Issue 2 is headlined by Professor Lawrence Solum, currently a Professor at Georgetown University Law Center, Editor of the Legal Theory Blog, and an internationally recognized legal theorist and academic. His piece is titled Communicative Content and Legal Content and investigates a familiar set of problems about the relationship between legal texts (e.g., constitutions, statutes, etc.) and the content of the law (e.g., norms, rules, standards, etc.). The overall thesis of the essay is the claim that the correct approach to this set of problems is context sensitive—that is, the determination of communicative content and its role in constructing legal content proceeds differently in different legal contexts.
Continuing the scholarship on legal interpretation, Issue 2 will feature a book review by Professor Margaret Lemos of Duke University. Professor Lemos will review Reading Law: Interpretation of Legal Texts written by Supreme Court Justice Antonin Scalia and Professor Bryan A. Garner. This review explores the connections between textualist methodology and conservative politics and, more generally, the broader relationship between methodological argument, its facial neutrality, and legal change.
Professor Alan Erbsen at the University of Minnesota Law School has written an article titled Erie’s Four Functions: Reconceptualizing a Puzzling Doctrine, wherein he posits a new framework for rethinking the Erie doctrine in its 75th year. Erbsen argues that, by fragmenting Erie into its four components (the creation of federal law, the interpretation of its scope, the prioritization of federal law relative to state law, and the adoption of state law when federal law is inapplicable), scholars can clarify the role of each and help to resolve a wide variety of theoretical and practical problems surrounding the doctrine.
Professor Matthew Bodie’s article is the product of an employment law seminar he taught while visiting the Notre Dame Law School from St. Louis University in the Fall 2012 semester. The article, titled Participation as a Theory of Employment, provides a new doctrinal definition for “employee” based on the concept of participation rather than control. Drawing on theory of the firm literature, Bodie argues that the participation test better delineates the boundaries of employment and provides a framework for addressing the stresses on firms and workers that are rife within the modern economy.
Offering a unique approach to administrative law, Professor Aaron-Andrew P. Bruhl at the University of Houston Law Center has authored a piece titled Hierarchically Variable Deference to Agency Interpretations. Bruhl proposes that, instead of applying uniform standards of review at varying levels of the federal judiciary, deference doctrine should be hierarchically variable so as to track the varying institutional circumstances and competencies of different courts.
In Rehabilitating the Property Theory of Copyright’s Exemption from First Amendment Scrutiny, Professor Tun-Jen Chiang of the George Mason University Law School confronts conventional wisdom in the legal academy which has been largely dismissive of the property theory as a means of explaining why copyright should be exempted from compliance with the First Amendment.
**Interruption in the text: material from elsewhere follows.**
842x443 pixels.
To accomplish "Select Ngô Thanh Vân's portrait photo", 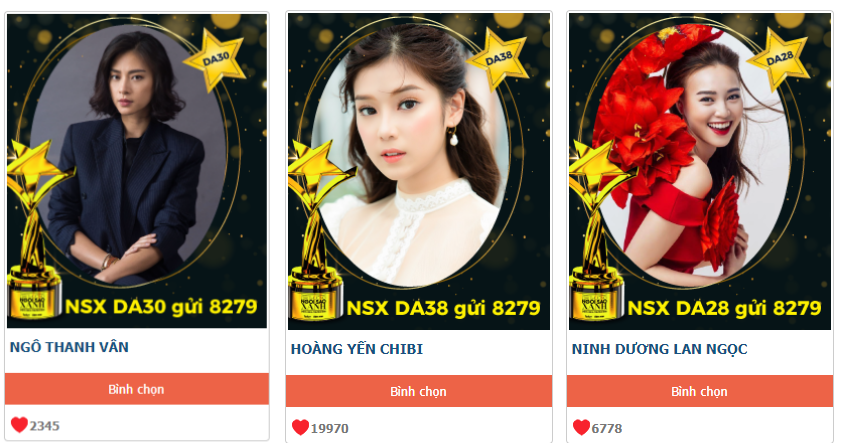I will 129,153.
By highlighting two significant internal limits, Chiang attempts to moderate the property theory and aid its return to mainstream legal discourse.
Finally, Professor D. Daniel Sokol at the University of Florida has written a piece which uses insights from economics, finance, accounting, and management literatures to bridge the gap in antitrust legal scholarship and offers a novel proposal designed to reduce cartel formation and increase detection of existing cartels. The article is titled Policing the Firm and has been presented to the Law and Economics Seminar at Harvard Law School and the Harvard/Stanford/Yale Junior Faculty Forum.